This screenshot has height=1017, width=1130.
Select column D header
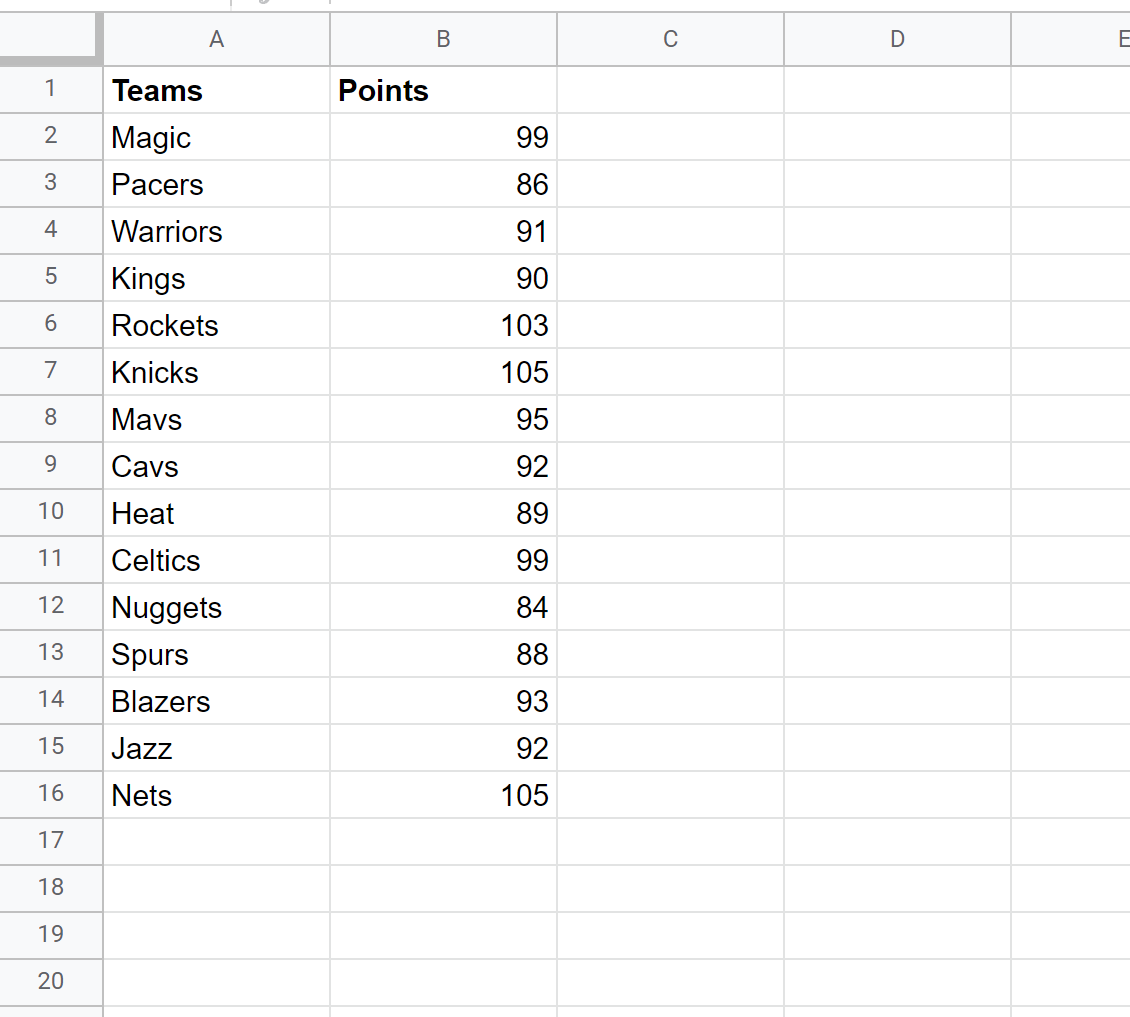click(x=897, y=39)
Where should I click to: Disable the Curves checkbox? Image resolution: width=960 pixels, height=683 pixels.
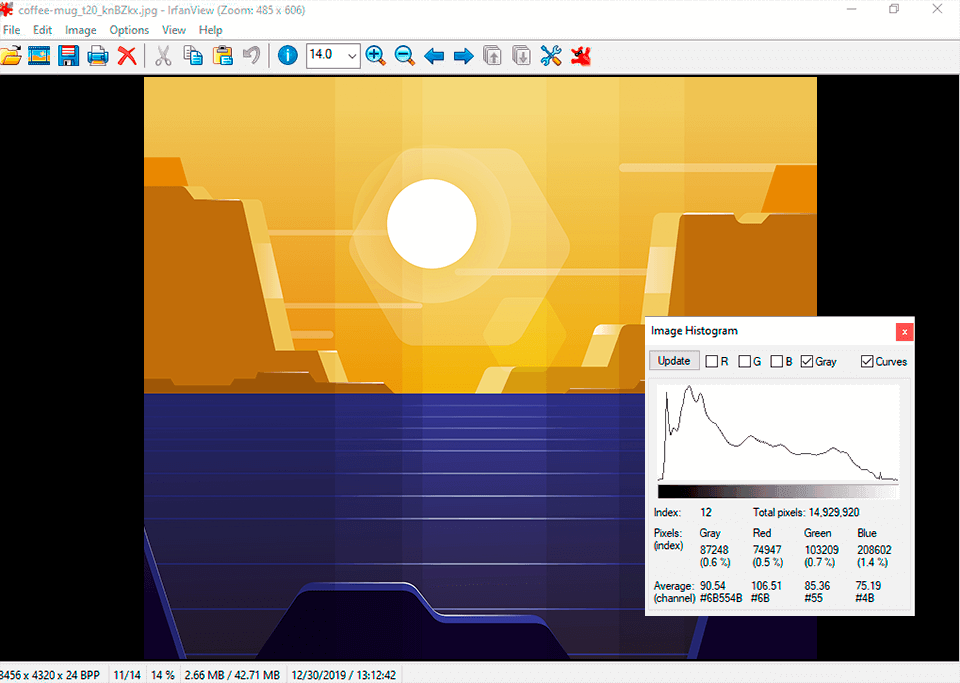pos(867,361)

-- TASK GOAL --
Reproduce the listing above exactly, but skip the pictures.

-- RESULT OF THE EXERCISE --
This screenshot has height=1017, width=1130.
Select column D header
click(x=897, y=39)
Where should I click to: Disable the Curves checkbox? Image resolution: width=960 pixels, height=683 pixels.
pos(867,361)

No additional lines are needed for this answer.